LLNL’s TRACK-TBI team is addressing three focus areas, data infrastructure, the connectome – a model of the structural connectivity of the human brain – and machine learning. In March, over a period of just three weeks, the LLNL team and collaborators were able to create a connectome from MRI data. LLNL researchers demonstrated the model for Perry during his Lab visit, noting that processing the MRI using DOE supercomputers, when compared to resources available to clinicians even in the most advanced research university settings, reduced some tasks from hours to minutes, allowing researchers to envision their use in a clinical setting.

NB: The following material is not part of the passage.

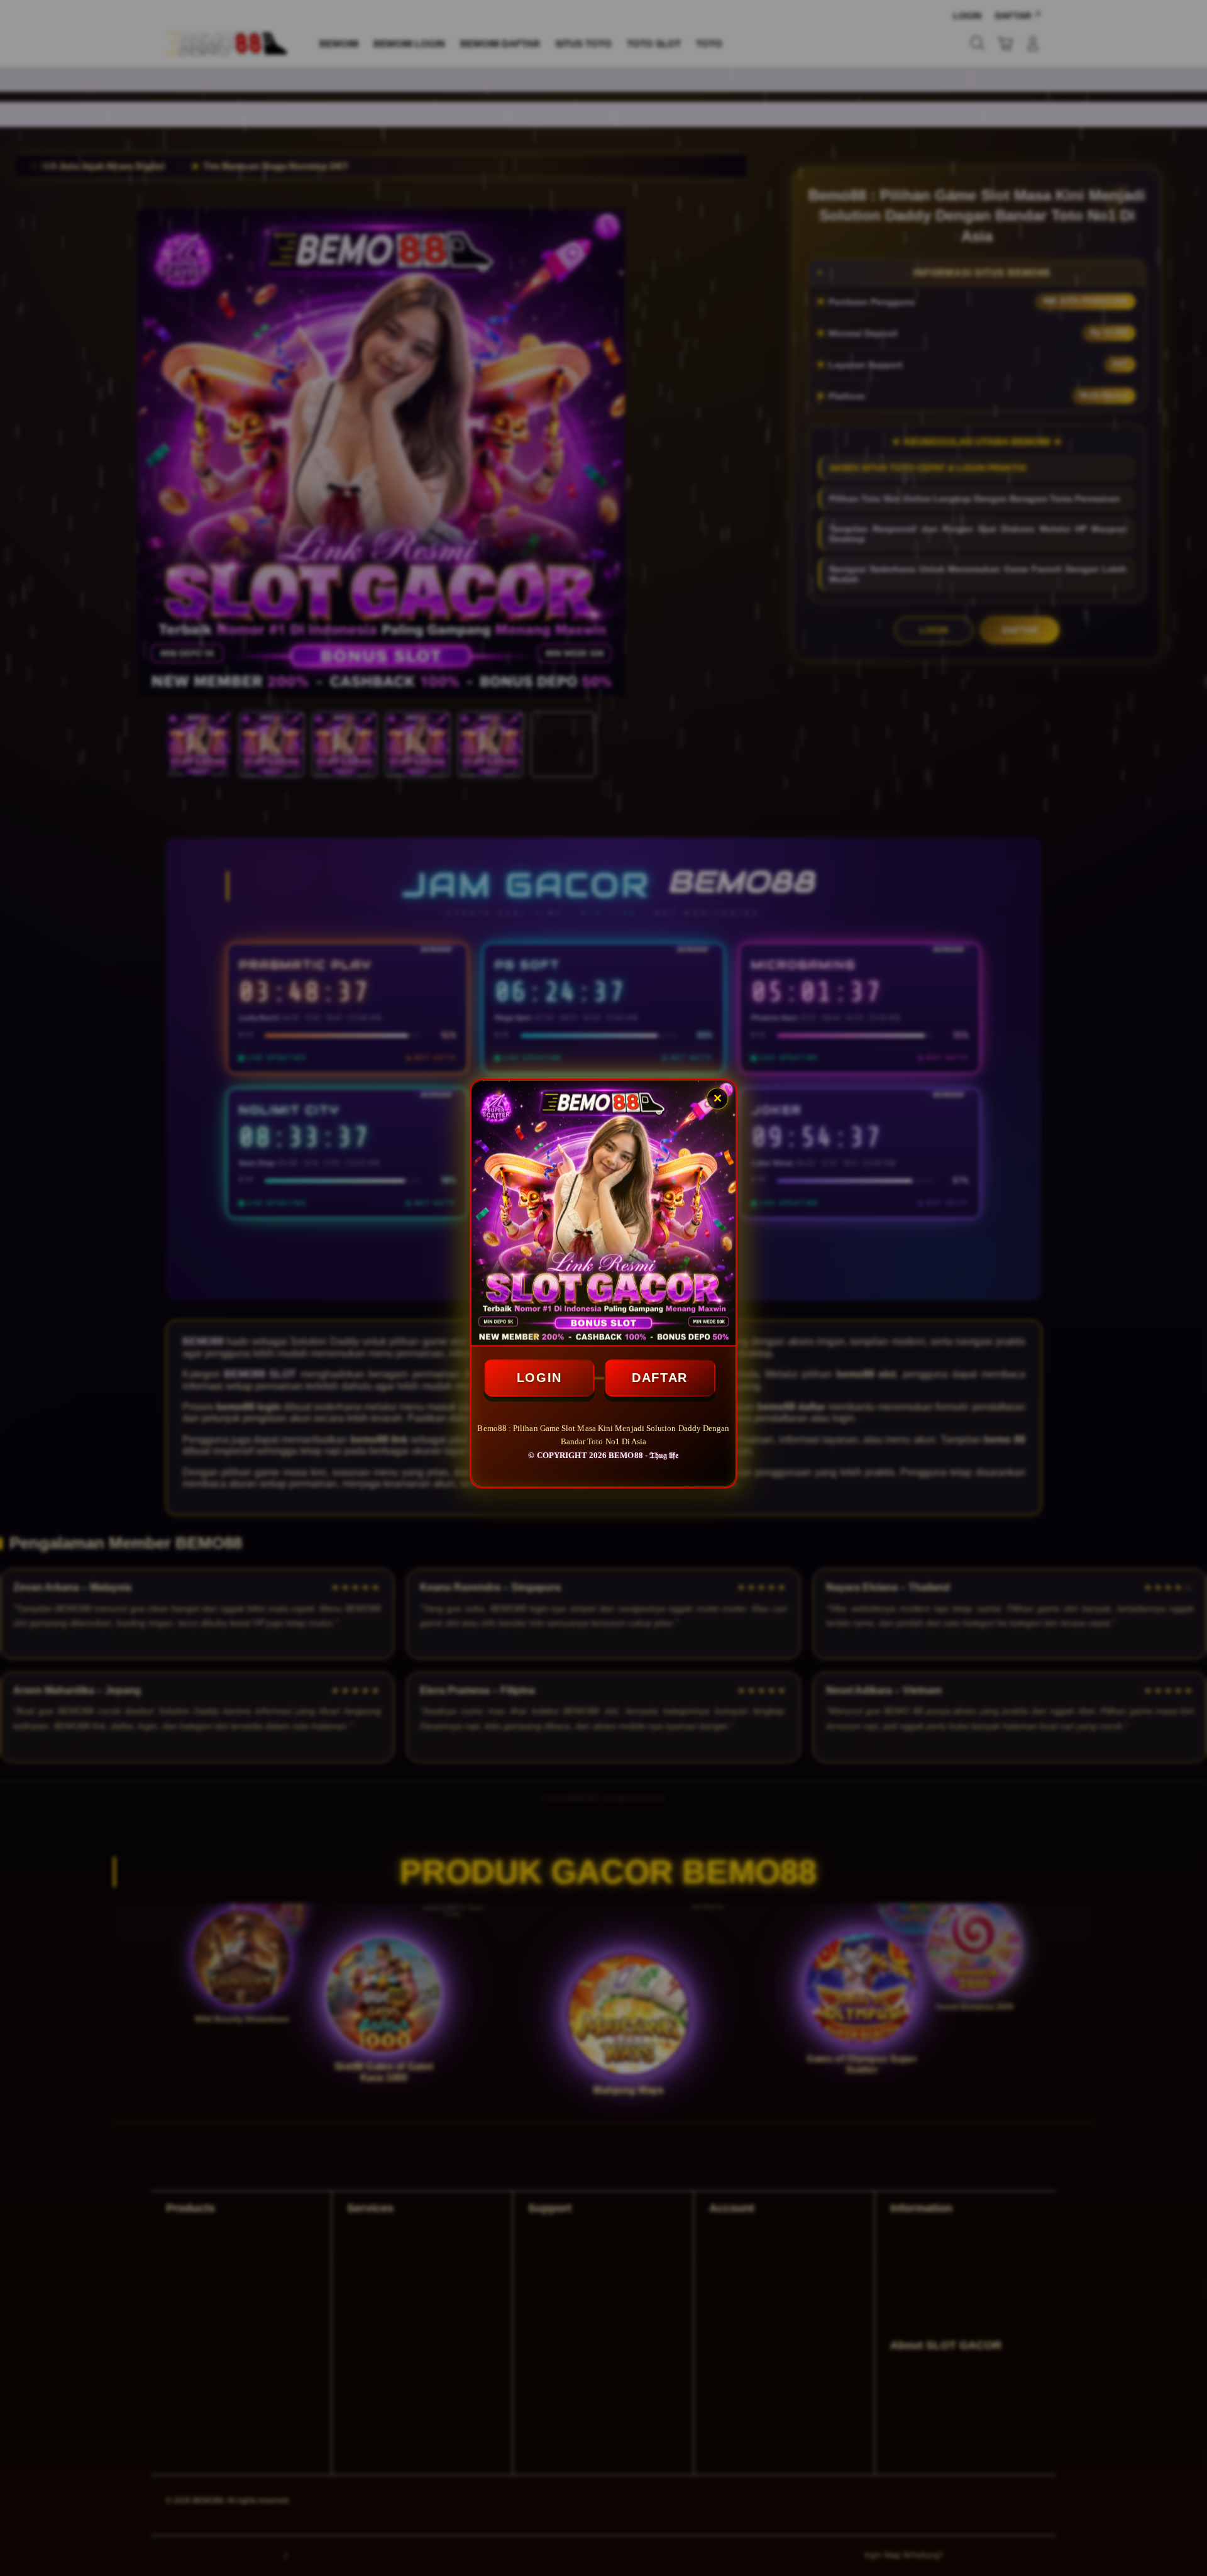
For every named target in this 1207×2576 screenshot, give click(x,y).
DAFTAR (658, 1380)
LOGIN (540, 1380)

“The idea is that there could be more precise information there (MRIs, CT scans, fiber tracks etc.) that we could analyze to see if connections are weaker or broken when compared with the brain of an uninjured person,” said LLNL computer scientist Peer-Timo Bremer, who worked on the connectome demonstration and is responsible for the machine learning infrastructure. “We showed how much quicker we could do this one piece of the pipeline -- essentially, we figured out a way to accelerate these processes and address one of the big bottlenecks. It needs to be faster and easier to run for clinicians to use it. Ideally, we’d want to demonstrate something that could show results within a couple of hours. We’re fairly confident we can speed it up.”

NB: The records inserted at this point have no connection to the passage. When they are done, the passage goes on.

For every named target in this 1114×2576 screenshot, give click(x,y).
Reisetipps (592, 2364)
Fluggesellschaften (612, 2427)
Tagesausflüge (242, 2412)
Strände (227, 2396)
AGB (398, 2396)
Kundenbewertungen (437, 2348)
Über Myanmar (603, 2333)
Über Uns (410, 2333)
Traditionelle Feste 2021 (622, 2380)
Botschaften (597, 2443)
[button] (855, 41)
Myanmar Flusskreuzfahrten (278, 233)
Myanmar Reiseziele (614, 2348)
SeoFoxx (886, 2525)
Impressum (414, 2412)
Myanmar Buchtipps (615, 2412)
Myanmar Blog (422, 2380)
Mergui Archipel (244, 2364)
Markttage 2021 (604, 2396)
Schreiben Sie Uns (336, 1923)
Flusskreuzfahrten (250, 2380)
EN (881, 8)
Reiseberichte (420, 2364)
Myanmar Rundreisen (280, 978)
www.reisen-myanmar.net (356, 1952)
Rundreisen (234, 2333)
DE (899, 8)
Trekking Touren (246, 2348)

Researchers said applying the machine learning approach to TRACK-TBI is essential to finding a more quantitative way to assess TBI than is currently available because of the complexity of the brain and the sheer amount of data, potentially on tens of thousands of patients, that would be impossible for humans to efficiently sort through and analyze.

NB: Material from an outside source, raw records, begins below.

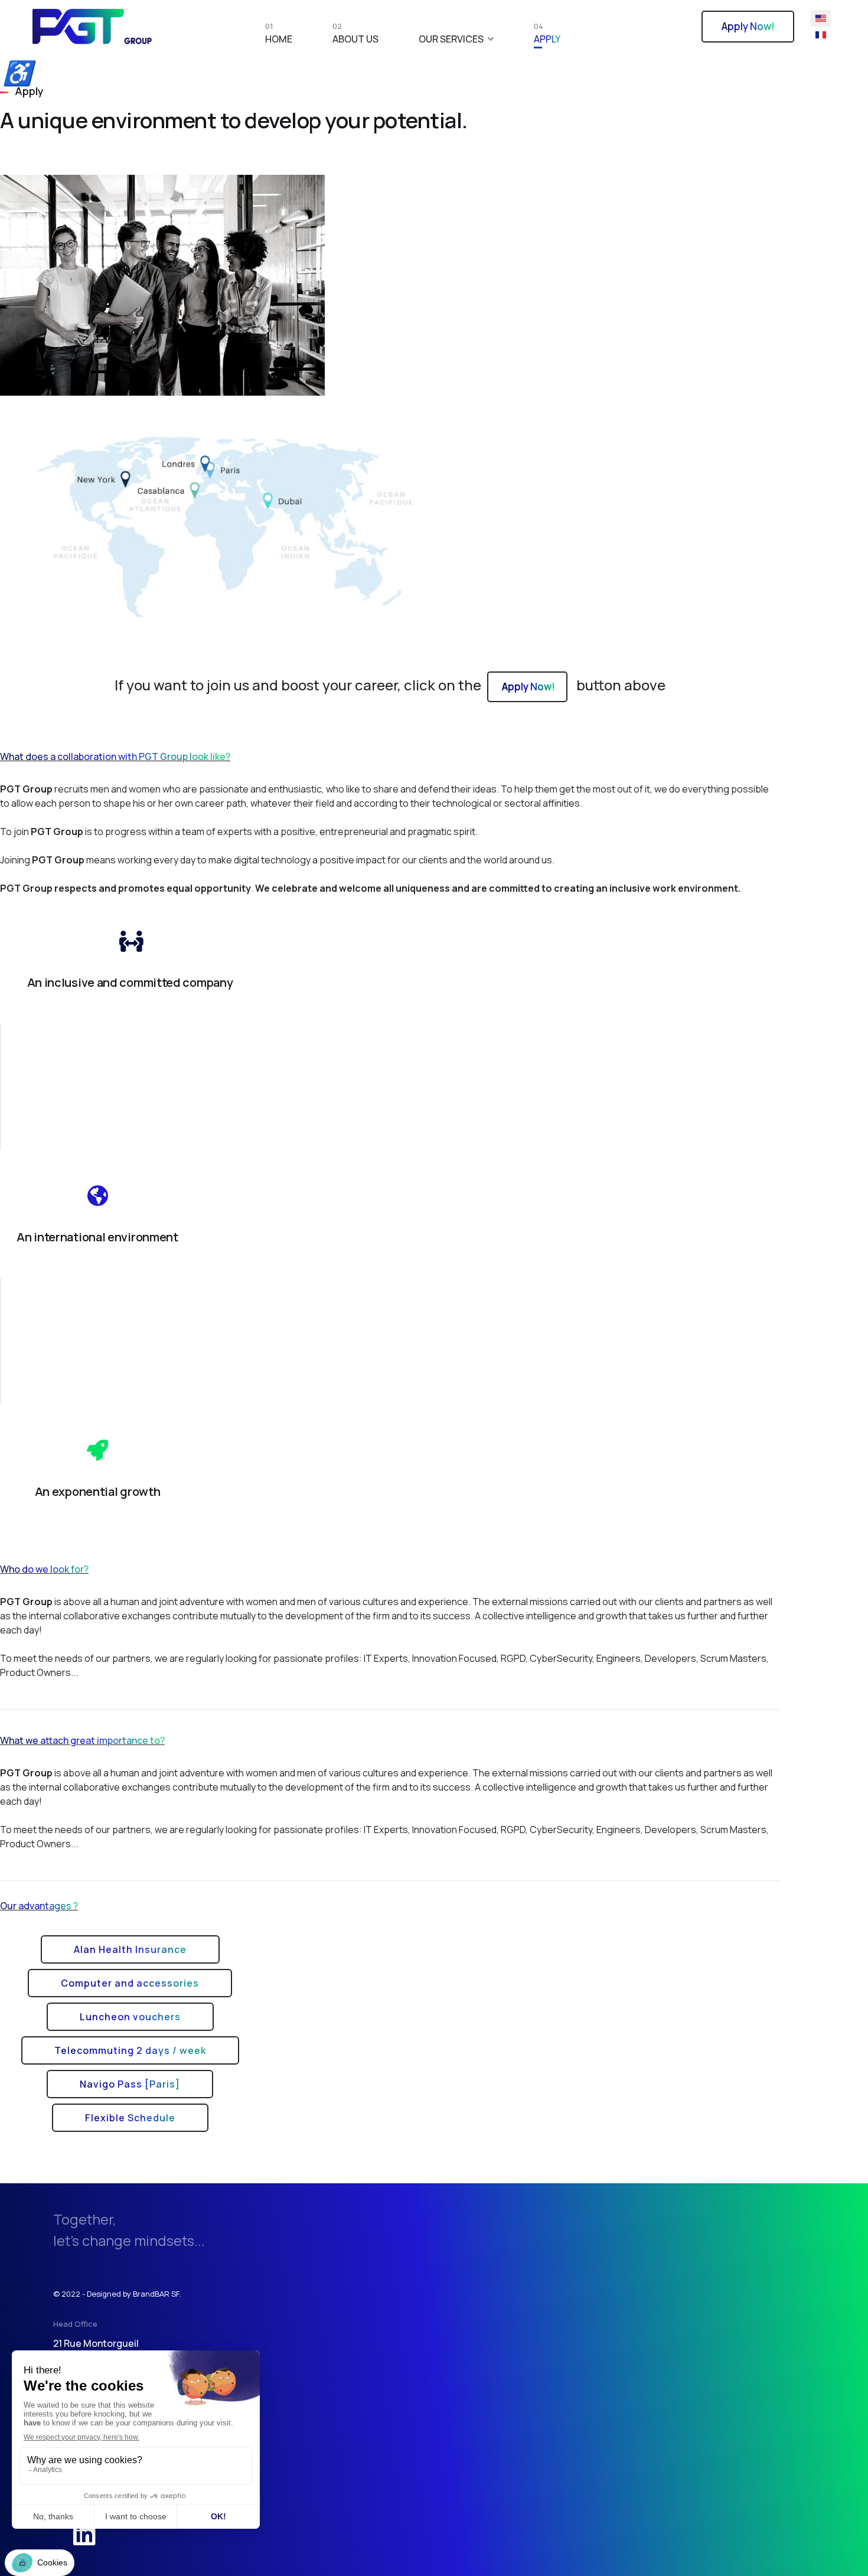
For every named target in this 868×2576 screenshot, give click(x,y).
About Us (355, 36)
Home (278, 36)
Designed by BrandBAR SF (133, 2293)
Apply (547, 36)
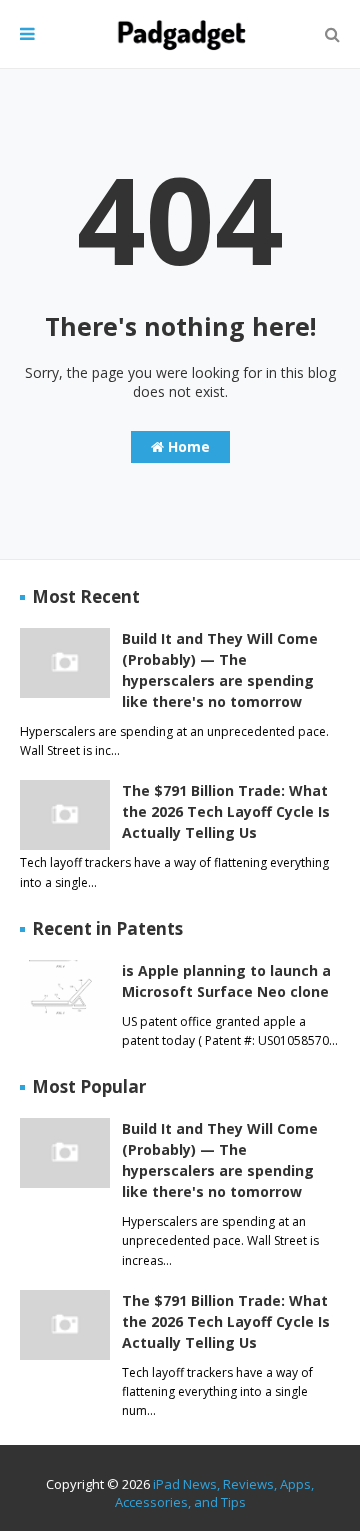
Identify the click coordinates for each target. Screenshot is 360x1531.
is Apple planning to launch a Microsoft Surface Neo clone (226, 981)
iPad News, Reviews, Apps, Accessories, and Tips (215, 1493)
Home (187, 446)
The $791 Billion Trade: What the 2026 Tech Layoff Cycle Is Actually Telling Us (226, 811)
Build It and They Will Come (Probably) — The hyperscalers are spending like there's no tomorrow (220, 670)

“Working with data of this nature, in terms of its multimodality, size and temporal dynamics, will stress existing machine learning and computer vision methodologies,” said machine learning researcher Alan Kaplan, the computer vision group leader within LLNL’s Engineering Directorate. “We will need to come up with novel approaches that push the boundaries of these fields. There just aren’t any off-the-shelf tools that are capable of aggregating such disparate data types and forming predictive trajectories.”
While the data fueling the connectome demonstration came from about 500 TBI patients, neuroimaging and clinical data from thousands of more TBI patients will be available from the UCSF-led consortium later this summer. LLNL will be collaborating with LBNL and ANL on developing new data-driven analytic tools and a more efficient, encrypted data pipeline that will aim to keep any potential identifying medical information secure in adherence to HIPAA (Health Insurance Portability and Accountability Act) restrictions.
“Taking the high-performance computing systems and creating a virtual enclave for this information, segregated from the rest of the network, requires additional security controls,” said LLNL scientist Kyle Halliday, who is leading the data infrastructure team. “We need to get to the point where we can share immediate results in a timely manner.”
The project, which began in March, is still in its initial stages. Teams at DOE and USCF will continue working on the neural model, while scientists at LBNL (led by research scientist Kristofer Bouchard) and ANL (headed by Argonne’s Associate Laboratory Director for Computing, Environment and Life Sciences Rick Stevens) will focus on data analytics, including genetic information and CT scans of TBI patients.